> [WHAT IS REQUIRED] Below are some entries; can you quote all of them exactly?

> [Dataset entries]
|---|

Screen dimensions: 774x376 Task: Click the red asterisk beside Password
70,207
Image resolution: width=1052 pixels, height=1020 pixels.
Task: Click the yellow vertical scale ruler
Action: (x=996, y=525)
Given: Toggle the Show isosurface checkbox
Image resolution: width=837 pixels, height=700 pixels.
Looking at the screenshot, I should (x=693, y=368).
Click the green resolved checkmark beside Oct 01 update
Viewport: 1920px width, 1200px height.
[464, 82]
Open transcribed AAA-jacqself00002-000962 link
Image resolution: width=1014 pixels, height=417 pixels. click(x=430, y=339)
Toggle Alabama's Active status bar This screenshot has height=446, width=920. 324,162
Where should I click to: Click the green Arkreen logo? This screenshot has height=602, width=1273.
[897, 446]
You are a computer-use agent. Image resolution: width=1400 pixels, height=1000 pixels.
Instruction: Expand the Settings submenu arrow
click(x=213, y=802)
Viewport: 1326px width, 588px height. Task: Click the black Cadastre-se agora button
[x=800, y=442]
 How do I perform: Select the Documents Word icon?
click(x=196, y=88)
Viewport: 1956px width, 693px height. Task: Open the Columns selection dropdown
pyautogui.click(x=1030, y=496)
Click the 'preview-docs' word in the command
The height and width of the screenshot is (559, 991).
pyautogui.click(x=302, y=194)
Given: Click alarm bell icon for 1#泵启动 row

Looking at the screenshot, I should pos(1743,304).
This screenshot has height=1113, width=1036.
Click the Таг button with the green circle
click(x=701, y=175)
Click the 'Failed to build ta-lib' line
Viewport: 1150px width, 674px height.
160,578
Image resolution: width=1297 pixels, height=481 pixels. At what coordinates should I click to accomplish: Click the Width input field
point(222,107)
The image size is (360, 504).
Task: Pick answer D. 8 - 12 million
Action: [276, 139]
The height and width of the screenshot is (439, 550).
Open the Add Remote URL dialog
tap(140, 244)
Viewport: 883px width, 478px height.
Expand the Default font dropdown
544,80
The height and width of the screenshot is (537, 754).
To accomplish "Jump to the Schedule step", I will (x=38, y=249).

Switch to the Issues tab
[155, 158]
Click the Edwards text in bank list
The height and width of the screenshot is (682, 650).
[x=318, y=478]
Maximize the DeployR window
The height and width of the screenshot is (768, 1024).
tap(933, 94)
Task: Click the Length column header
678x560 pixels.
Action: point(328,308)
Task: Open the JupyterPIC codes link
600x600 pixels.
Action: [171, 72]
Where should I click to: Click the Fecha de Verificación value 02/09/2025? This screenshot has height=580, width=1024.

|---|

> [TASK RESPONSE]
Screen dimensions: 774x376 Task: Click the red asterisk beside Password
70,207
Image resolution: width=1052 pixels, height=1020 pixels.
Task: Click the yellow vertical scale ruler
Action: (x=996, y=525)
Given: Toggle the Show isosurface checkbox
Image resolution: width=837 pixels, height=700 pixels.
Looking at the screenshot, I should (x=693, y=368).
Click the green resolved checkmark beside Oct 01 update
Viewport: 1920px width, 1200px height.
[464, 82]
Open transcribed AAA-jacqself00002-000962 link
Image resolution: width=1014 pixels, height=417 pixels. click(x=430, y=339)
Toggle Alabama's Active status bar This screenshot has height=446, width=920. 324,162
Where should I click to: Click the green Arkreen logo? This screenshot has height=602, width=1273.
[897, 446]
You are a computer-use agent. Image resolution: width=1400 pixels, height=1000 pixels.
Instruction: Expand the Settings submenu arrow
click(x=213, y=802)
Viewport: 1326px width, 588px height. Task: Click the black Cadastre-se agora button
[x=800, y=442]
 How do I perform: Select the Documents Word icon?
click(x=196, y=88)
Viewport: 1956px width, 693px height. Task: Open the Columns selection dropdown
pyautogui.click(x=1030, y=496)
Click the 'preview-docs' word in the command
The height and width of the screenshot is (559, 991).
pyautogui.click(x=302, y=194)
Given: Click alarm bell icon for 1#泵启动 row

Looking at the screenshot, I should pos(1743,304).
This screenshot has height=1113, width=1036.
Click the Таг button with the green circle
click(x=701, y=175)
Click the 'Failed to build ta-lib' line
Viewport: 1150px width, 674px height.
160,578
Image resolution: width=1297 pixels, height=481 pixels. At what coordinates should I click to accomplish: Click the Width input field
point(222,107)
The image size is (360, 504).
Task: Pick answer D. 8 - 12 million
Action: [276, 139]
The height and width of the screenshot is (439, 550).
Open the Add Remote URL dialog
tap(140, 244)
Viewport: 883px width, 478px height.
Expand the Default font dropdown
544,80
The height and width of the screenshot is (537, 754).
To accomplish "Jump to the Schedule step", I will (x=38, y=249).

Switch to the Issues tab
[155, 158]
Click the Edwards text in bank list
The height and width of the screenshot is (682, 650).
[x=318, y=478]
Maximize the DeployR window
The height and width of the screenshot is (768, 1024).
tap(933, 94)
Task: Click the Length column header
678x560 pixels.
Action: point(328,308)
Task: Open the JupyterPIC codes link
600x600 pixels.
Action: [171, 72]
Where should I click to: Click the Fecha de Verificación value 02/09/2025? This screenshot has height=580, width=1024.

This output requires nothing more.